One month ago we reported how, three years after a historic "fat finger" wire transfer in which Deutsche Bank mistakenly sent $6 billion to a (briefly) lucky hedge fund, a routine payment at the biggest German bank "went awry" (or as Bloomberg said at the time, "was flubbed") when the bank "mistakenly" sent 28 billion euros ($35 billion) to an exchange as part of its daily derivatives margin transfers. The delighted - if only for a short time - recipient of the massive transfer was the Deutsche Boerse AG’s Eurex clearinghouse, in whose account the sum landed.
"This was an operational error in the movement of collateral between Deutsche Bank’s principal accounts and Deutsche Bank’s Eurex account,” Charlie Olivier, a spokesman for Deutsche Bank, told Bloomberg. “The error was identified within a matter of minutes, and then rectified. We have rigorously reviewed the reasons why this error occurred and taken steps to prevent its recurrence."
To be sure, as Bloomberg wrote in April, "the episode raises fresh questions about the bank’s risk and control processes, at a time when lenders are faced with increased scrutiny from regulators. It’s another embarrassment for Deutsche Bank at a time when it is undergoing a change of leadership in the wake of its third straightannual loss."
Ok fine, but what exactly happened?
We didn't know the answer, until this morning when Deutsche Bank, whose stock is now down almost 6% on the day, crashing to the lowest level since September 2016 when traders were asking if Germany would bail it out, revealed at its shareholder meeting in Frankfurt that the accidental transfer of €28BN to its account at Eurex earlier this year was caused by the input of euros instead of yen, CEO Sewing told shareholders.
That's right: while everyone has heard of "fat fingers" in executing trades, when one currency could be switched for another, or an extra zero added here or there, this may be the first time in history when mistaking Euros for Yen led to a "mistaken" $35 billion wire transfer.
The usual promises that Deutsche Bank had earned from this humiliating mistake followed: “We have significantly improved controls for large-volume payments.
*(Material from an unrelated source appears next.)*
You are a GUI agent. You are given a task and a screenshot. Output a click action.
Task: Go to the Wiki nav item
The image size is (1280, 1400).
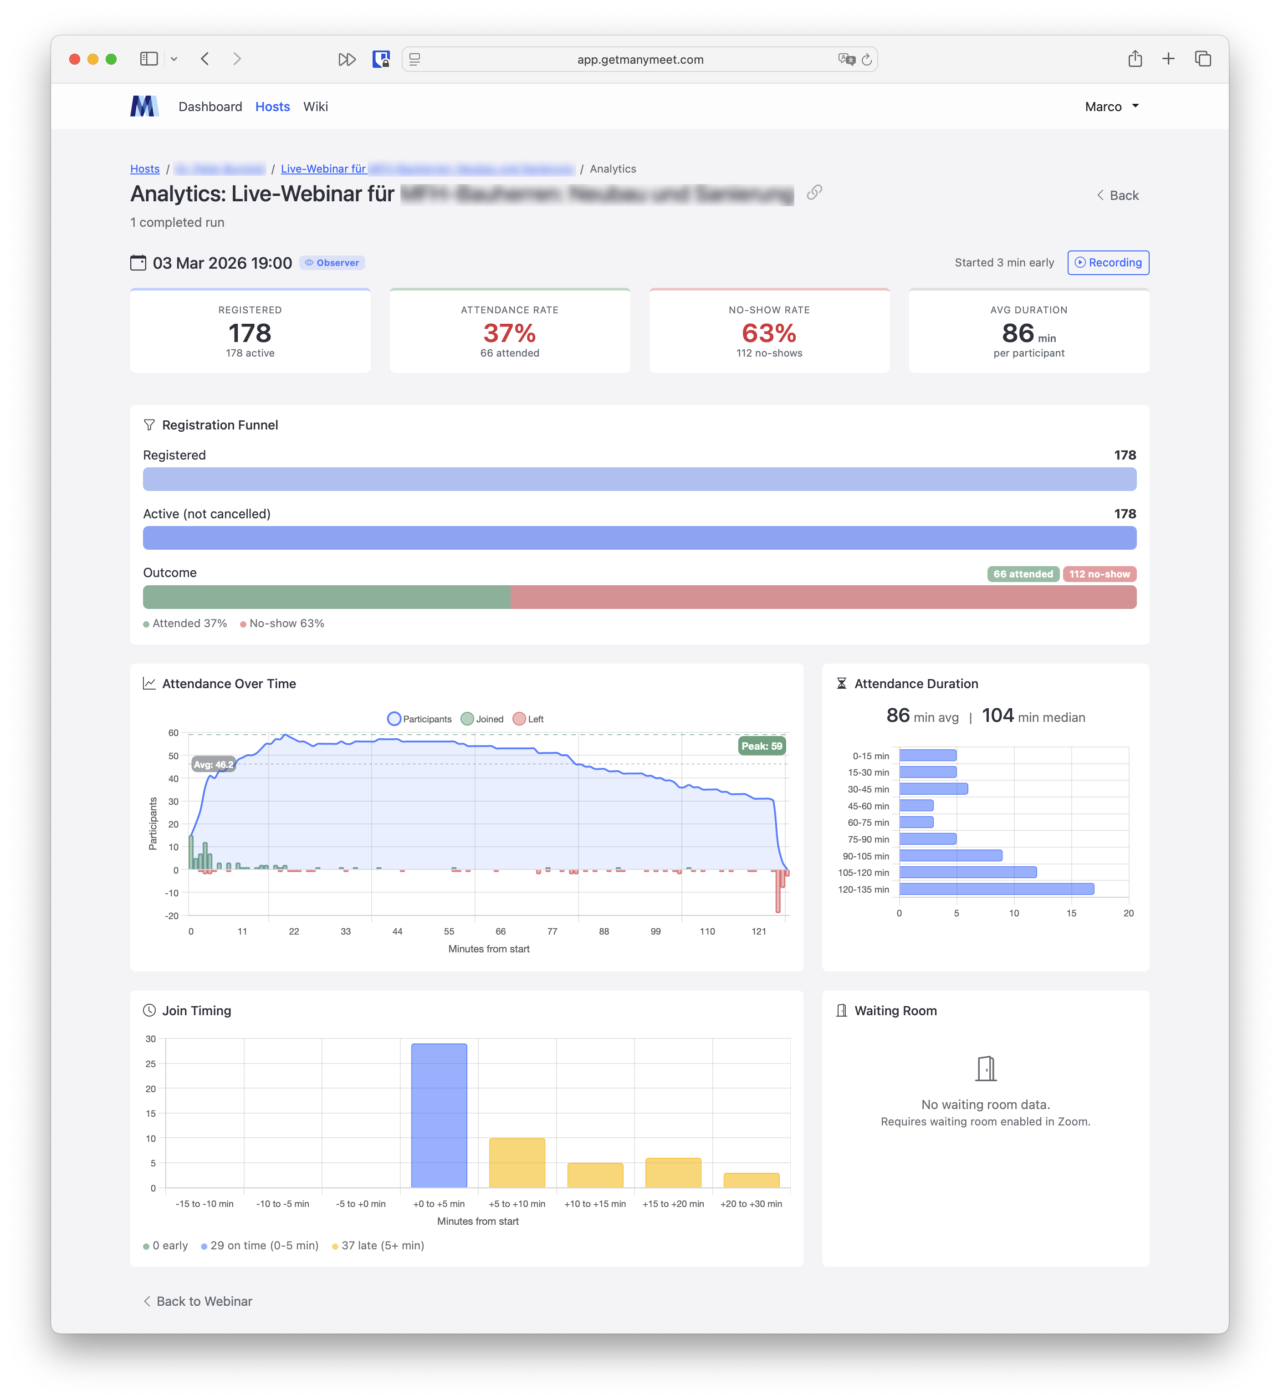(315, 107)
Also in this specific case, we immediately and conscientiously examined the causes and took measures to make sure that such a mistake won’t be repeated”... and “the bank discovered and corrected the mistake within a matter of minutes."
Sewing vowed that "there was no financial damage", which is true; there was only devastating reputational damage as Deutsche once again became becoming the laughing stock of Wall Street that is.
But wait there's more, because as Bloomberg adds this morning, the above mentioned two "fat finger" transfers were not the only skeletons in the German bank's closet, as in March 2014, the German bank mistakenly sent 21 billion euros to Macquarie Group as collateral for an over-the-counter derivatives trade. That incident supposedly led directly to the introduction of "fail-safes"... though these didn’t catch either the 2015 fiasco or the March 2018 gaffe.
Meanwhile, others remain stunned:
“How can you send $35 billion and not know about it?” said Francesc Rodriguez Tous, a lecturer in banking at Cass Business School in London, speaking about this year’s mistake. “This tells you a lot about the state of the IT systems in some of these big banks. It’s very difficult and expensive for them to upgrade these systems.”
Worse, $35 billion is now more than the entire market cap of Deutsche Bank, which as of this morning had tumbled to just $22 billion, just shy of the lowest on record, and below Twitter's $25 billion market cap.
One thing is certain: if DB's stock price continues to crash at today's pace, soon it will no longer be able to make such mistakes for a very simple reason: it won't have access to anywhere near these sums of money as it approaches insolvency and its counterparties once again start pulling their DB exposure.